**WHAT YOU HAVE TO DO:**
Your task is to copy all of the entries exactly as they are given.

**AVAILABLE RECORDS:**
-.-.-

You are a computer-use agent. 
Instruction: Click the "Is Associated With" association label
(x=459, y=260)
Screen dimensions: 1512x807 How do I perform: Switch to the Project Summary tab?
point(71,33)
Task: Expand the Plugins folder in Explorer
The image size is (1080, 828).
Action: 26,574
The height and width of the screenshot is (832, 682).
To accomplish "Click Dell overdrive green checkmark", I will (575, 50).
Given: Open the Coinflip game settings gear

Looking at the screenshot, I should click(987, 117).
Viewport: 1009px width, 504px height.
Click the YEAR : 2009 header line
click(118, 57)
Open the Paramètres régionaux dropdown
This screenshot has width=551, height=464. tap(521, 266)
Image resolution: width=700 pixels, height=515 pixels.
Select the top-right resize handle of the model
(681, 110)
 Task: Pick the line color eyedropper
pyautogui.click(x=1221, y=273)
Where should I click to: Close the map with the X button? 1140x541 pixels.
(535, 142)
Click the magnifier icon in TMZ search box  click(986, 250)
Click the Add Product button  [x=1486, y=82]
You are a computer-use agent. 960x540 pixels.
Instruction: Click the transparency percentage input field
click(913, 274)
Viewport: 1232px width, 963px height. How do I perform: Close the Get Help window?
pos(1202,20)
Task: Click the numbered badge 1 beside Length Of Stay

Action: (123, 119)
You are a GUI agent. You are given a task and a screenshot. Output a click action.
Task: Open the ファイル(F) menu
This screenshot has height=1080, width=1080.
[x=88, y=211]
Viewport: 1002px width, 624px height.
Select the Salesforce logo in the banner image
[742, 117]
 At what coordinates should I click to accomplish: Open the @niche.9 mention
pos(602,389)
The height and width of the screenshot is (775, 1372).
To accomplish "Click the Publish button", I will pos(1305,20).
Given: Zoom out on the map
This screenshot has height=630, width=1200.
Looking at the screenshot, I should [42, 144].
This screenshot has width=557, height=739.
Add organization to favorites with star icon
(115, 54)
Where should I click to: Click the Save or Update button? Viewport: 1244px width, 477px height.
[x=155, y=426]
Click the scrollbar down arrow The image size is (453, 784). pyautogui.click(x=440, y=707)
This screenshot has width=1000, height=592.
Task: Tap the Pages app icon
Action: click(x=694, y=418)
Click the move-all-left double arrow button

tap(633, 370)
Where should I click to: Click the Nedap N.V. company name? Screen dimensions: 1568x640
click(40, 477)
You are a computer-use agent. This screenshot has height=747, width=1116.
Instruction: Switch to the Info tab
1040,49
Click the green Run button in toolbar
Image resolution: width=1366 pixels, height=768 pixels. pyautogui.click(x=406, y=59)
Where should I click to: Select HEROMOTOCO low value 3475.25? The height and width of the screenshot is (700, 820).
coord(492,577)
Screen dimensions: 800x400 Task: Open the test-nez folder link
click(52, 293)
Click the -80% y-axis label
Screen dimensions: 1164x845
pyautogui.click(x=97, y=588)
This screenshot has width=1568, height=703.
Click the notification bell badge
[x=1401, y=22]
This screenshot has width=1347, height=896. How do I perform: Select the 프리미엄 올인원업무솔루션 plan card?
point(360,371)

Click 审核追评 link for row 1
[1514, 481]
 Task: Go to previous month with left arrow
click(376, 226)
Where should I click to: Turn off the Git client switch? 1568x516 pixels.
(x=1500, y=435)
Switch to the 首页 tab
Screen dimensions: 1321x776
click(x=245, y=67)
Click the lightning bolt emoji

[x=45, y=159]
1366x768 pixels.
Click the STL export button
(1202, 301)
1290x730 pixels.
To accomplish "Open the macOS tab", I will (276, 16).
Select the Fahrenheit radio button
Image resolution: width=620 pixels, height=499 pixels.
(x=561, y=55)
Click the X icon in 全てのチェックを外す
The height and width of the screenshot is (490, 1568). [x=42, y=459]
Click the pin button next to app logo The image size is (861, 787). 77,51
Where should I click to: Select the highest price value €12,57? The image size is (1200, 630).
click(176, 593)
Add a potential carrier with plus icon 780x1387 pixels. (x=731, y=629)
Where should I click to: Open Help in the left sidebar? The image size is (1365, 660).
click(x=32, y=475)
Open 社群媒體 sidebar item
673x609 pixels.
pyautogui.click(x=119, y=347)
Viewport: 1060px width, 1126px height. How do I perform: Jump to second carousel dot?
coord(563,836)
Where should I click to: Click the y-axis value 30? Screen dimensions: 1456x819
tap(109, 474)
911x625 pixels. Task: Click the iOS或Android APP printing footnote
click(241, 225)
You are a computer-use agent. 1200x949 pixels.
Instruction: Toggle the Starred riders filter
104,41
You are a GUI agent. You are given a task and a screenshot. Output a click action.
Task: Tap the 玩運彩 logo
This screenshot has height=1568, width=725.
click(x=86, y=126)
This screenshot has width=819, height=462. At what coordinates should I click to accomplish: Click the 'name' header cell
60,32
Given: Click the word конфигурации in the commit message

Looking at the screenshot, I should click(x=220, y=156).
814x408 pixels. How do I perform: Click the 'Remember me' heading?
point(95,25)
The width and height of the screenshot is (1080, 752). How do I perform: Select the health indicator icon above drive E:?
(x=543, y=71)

-.-.-

**SOLUTION FOR THIS TASK:**
You are a computer-use agent. 
Instruction: Click the "Is Associated With" association label
(x=459, y=260)
Screen dimensions: 1512x807 How do I perform: Switch to the Project Summary tab?
point(71,33)
Task: Expand the Plugins folder in Explorer
The image size is (1080, 828).
Action: 26,574
The height and width of the screenshot is (832, 682).
To accomplish "Click Dell overdrive green checkmark", I will (575, 50).
Given: Open the Coinflip game settings gear

Looking at the screenshot, I should click(987, 117).
Viewport: 1009px width, 504px height.
Click the YEAR : 2009 header line
click(118, 57)
Open the Paramètres régionaux dropdown
This screenshot has width=551, height=464. tap(521, 266)
Image resolution: width=700 pixels, height=515 pixels.
Select the top-right resize handle of the model
(681, 110)
 Task: Pick the line color eyedropper
pyautogui.click(x=1221, y=273)
Where should I click to: Close the map with the X button? 1140x541 pixels.
(535, 142)
Click the magnifier icon in TMZ search box  click(986, 250)
Click the Add Product button  [x=1486, y=82]
You are a computer-use agent. 960x540 pixels.
Instruction: Click the transparency percentage input field
click(913, 274)
Viewport: 1232px width, 963px height. How do I perform: Close the Get Help window?
pos(1202,20)
Task: Click the numbered badge 1 beside Length Of Stay

Action: (123, 119)
You are a GUI agent. You are given a task and a screenshot. Output a click action.
Task: Open the ファイル(F) menu
This screenshot has height=1080, width=1080.
[x=88, y=211]
Viewport: 1002px width, 624px height.
Select the Salesforce logo in the banner image
[742, 117]
 At what coordinates should I click to accomplish: Open the @niche.9 mention
pos(602,389)
The height and width of the screenshot is (775, 1372).
To accomplish "Click the Publish button", I will pos(1305,20).
Given: Zoom out on the map
This screenshot has height=630, width=1200.
Looking at the screenshot, I should [42, 144].
This screenshot has width=557, height=739.
Add organization to favorites with star icon
(115, 54)
Where should I click to: Click the Save or Update button? Viewport: 1244px width, 477px height.
[x=155, y=426]
Click the scrollbar down arrow The image size is (453, 784). pyautogui.click(x=440, y=707)
This screenshot has width=1000, height=592.
Task: Tap the Pages app icon
Action: click(x=694, y=418)
Click the move-all-left double arrow button

tap(633, 370)
Where should I click to: Click the Nedap N.V. company name? Screen dimensions: 1568x640
click(40, 477)
You are a computer-use agent. This screenshot has height=747, width=1116.
Instruction: Switch to the Info tab
1040,49
Click the green Run button in toolbar
Image resolution: width=1366 pixels, height=768 pixels. pyautogui.click(x=406, y=59)
Where should I click to: Select HEROMOTOCO low value 3475.25? The height and width of the screenshot is (700, 820).
coord(492,577)
Screen dimensions: 800x400 Task: Open the test-nez folder link
click(52, 293)
Click the -80% y-axis label
Screen dimensions: 1164x845
pyautogui.click(x=97, y=588)
This screenshot has width=1568, height=703.
Click the notification bell badge
[x=1401, y=22]
This screenshot has width=1347, height=896. How do I perform: Select the 프리미엄 올인원업무솔루션 plan card?
point(360,371)

Click 审核追评 link for row 1
[1514, 481]
 Task: Go to previous month with left arrow
click(376, 226)
Where should I click to: Turn off the Git client switch? 1568x516 pixels.
(x=1500, y=435)
Switch to the 首页 tab
Screen dimensions: 1321x776
click(x=245, y=67)
Click the lightning bolt emoji

[x=45, y=159]
1366x768 pixels.
Click the STL export button
(1202, 301)
1290x730 pixels.
To accomplish "Open the macOS tab", I will (276, 16).
Select the Fahrenheit radio button
Image resolution: width=620 pixels, height=499 pixels.
(x=561, y=55)
Click the X icon in 全てのチェックを外す
The height and width of the screenshot is (490, 1568). [x=42, y=459]
Click the pin button next to app logo The image size is (861, 787). 77,51
Where should I click to: Select the highest price value €12,57? The image size is (1200, 630).
click(176, 593)
Add a potential carrier with plus icon 780x1387 pixels. (x=731, y=629)
Where should I click to: Open Help in the left sidebar? The image size is (1365, 660).
click(x=32, y=475)
Open 社群媒體 sidebar item
673x609 pixels.
pyautogui.click(x=119, y=347)
Viewport: 1060px width, 1126px height. How do I perform: Jump to second carousel dot?
coord(563,836)
Where should I click to: Click the y-axis value 30? Screen dimensions: 1456x819
tap(109, 474)
911x625 pixels. Task: Click the iOS或Android APP printing footnote
click(241, 225)
You are a computer-use agent. 1200x949 pixels.
Instruction: Toggle the Starred riders filter
104,41
You are a GUI agent. You are given a task and a screenshot. Output a click action.
Task: Tap the 玩運彩 logo
This screenshot has height=1568, width=725.
click(x=86, y=126)
This screenshot has width=819, height=462. At what coordinates should I click to accomplish: Click the 'name' header cell
60,32
Given: Click the word конфигурации in the commit message

Looking at the screenshot, I should click(x=220, y=156).
814x408 pixels. How do I perform: Click the 'Remember me' heading?
point(95,25)
The width and height of the screenshot is (1080, 752). How do I perform: Select the health indicator icon above drive E:?
(x=543, y=71)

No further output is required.